■ What needs to be done
With the images removed, write out every line below exactly.

──────── Information shown

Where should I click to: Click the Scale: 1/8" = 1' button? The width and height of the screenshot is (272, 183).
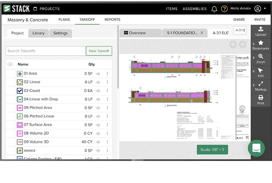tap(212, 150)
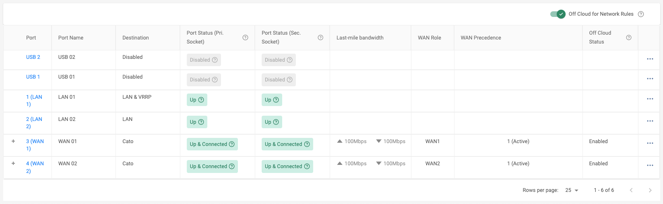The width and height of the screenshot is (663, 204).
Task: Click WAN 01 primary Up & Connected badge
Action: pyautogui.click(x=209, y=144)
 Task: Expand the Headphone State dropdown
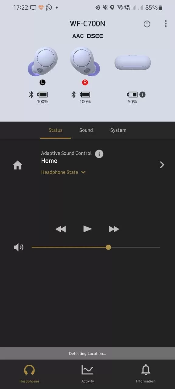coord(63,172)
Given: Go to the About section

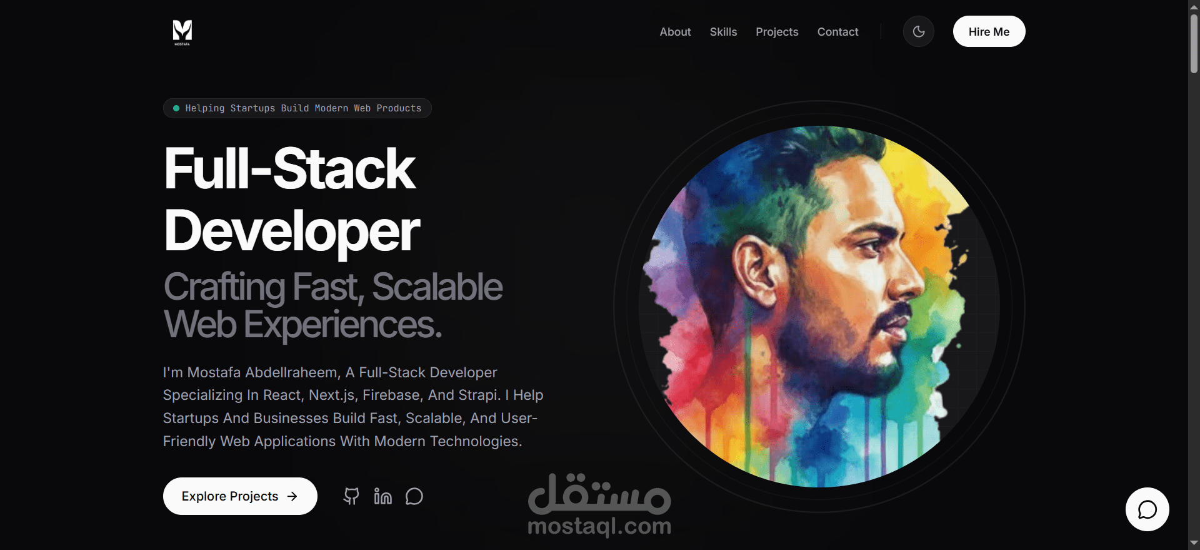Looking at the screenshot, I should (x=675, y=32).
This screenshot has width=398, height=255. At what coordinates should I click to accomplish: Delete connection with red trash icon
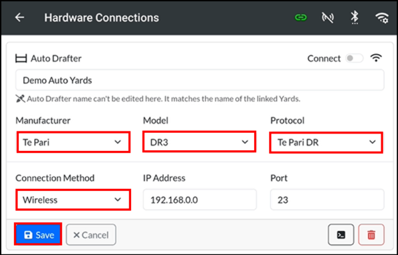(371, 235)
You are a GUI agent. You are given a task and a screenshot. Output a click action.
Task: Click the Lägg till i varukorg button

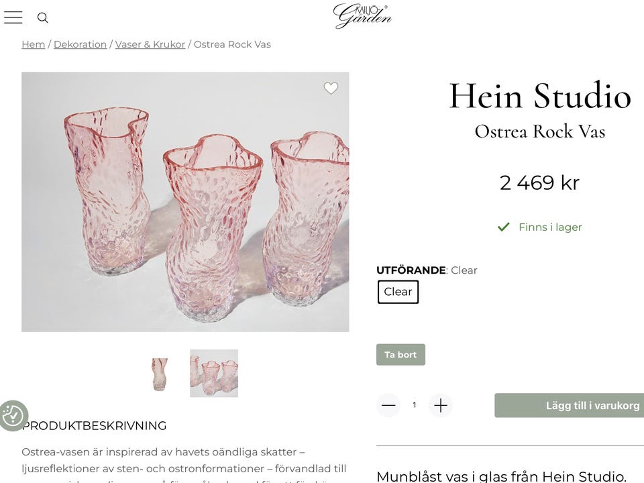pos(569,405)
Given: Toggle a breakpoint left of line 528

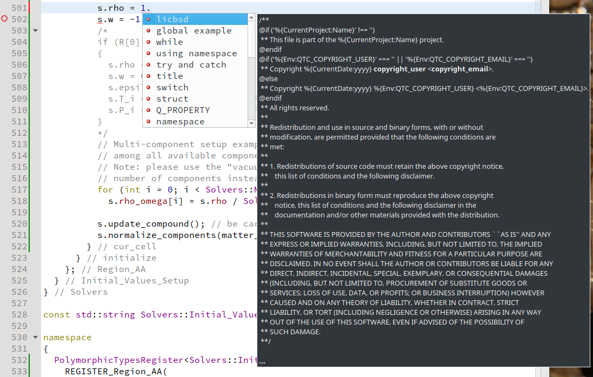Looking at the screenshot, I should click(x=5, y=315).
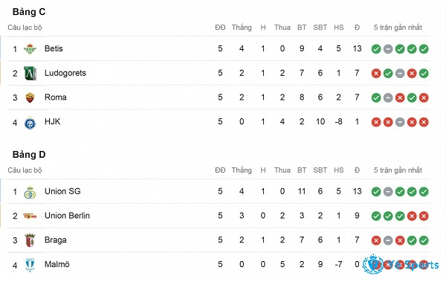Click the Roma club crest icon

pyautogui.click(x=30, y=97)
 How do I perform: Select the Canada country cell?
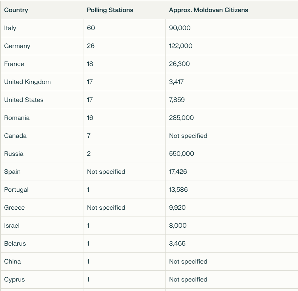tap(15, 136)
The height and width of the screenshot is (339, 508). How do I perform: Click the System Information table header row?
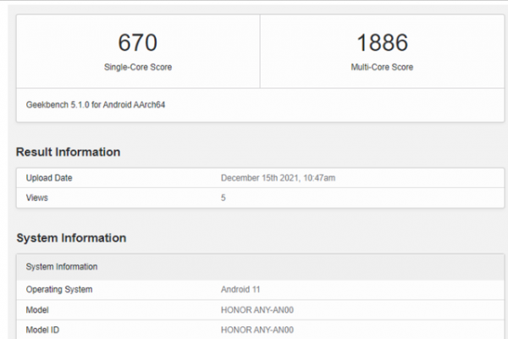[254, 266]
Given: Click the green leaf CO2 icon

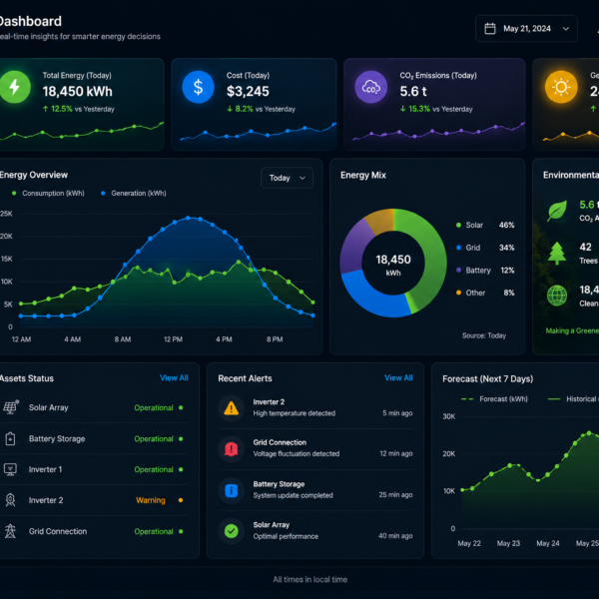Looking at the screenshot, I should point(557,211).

────────────────

■ Result for this task
Where should I click to: Click the Scale: 1/8" = 1' button? The width and height of the screenshot is (272, 183).
tap(212, 150)
The width and height of the screenshot is (663, 204).
Task: Click WAN 01 primary Up & Connected badge
Action: pyautogui.click(x=209, y=144)
 Task: Expand the Headphone State dropdown
coord(63,172)
Given: Go to the About section

Looking at the screenshot, I should (x=675, y=32).
This screenshot has width=398, height=255. At what coordinates should I click to accomplish: Delete connection with red trash icon
(371, 235)
You are a GUI agent. You are given a task and a screenshot. Output a click action.
Task: Click the Lägg till i varukorg button

pos(569,405)
Given: Toggle a breakpoint left of line 528

Looking at the screenshot, I should click(x=5, y=315).
Click the Roma club crest icon

pyautogui.click(x=30, y=97)
 How do I perform: Select the Canada country cell?
tap(15, 136)
The height and width of the screenshot is (339, 508). How do I perform: Click the System Information table header row?
[254, 266]
Given: Click the green leaf CO2 icon

Looking at the screenshot, I should point(557,211).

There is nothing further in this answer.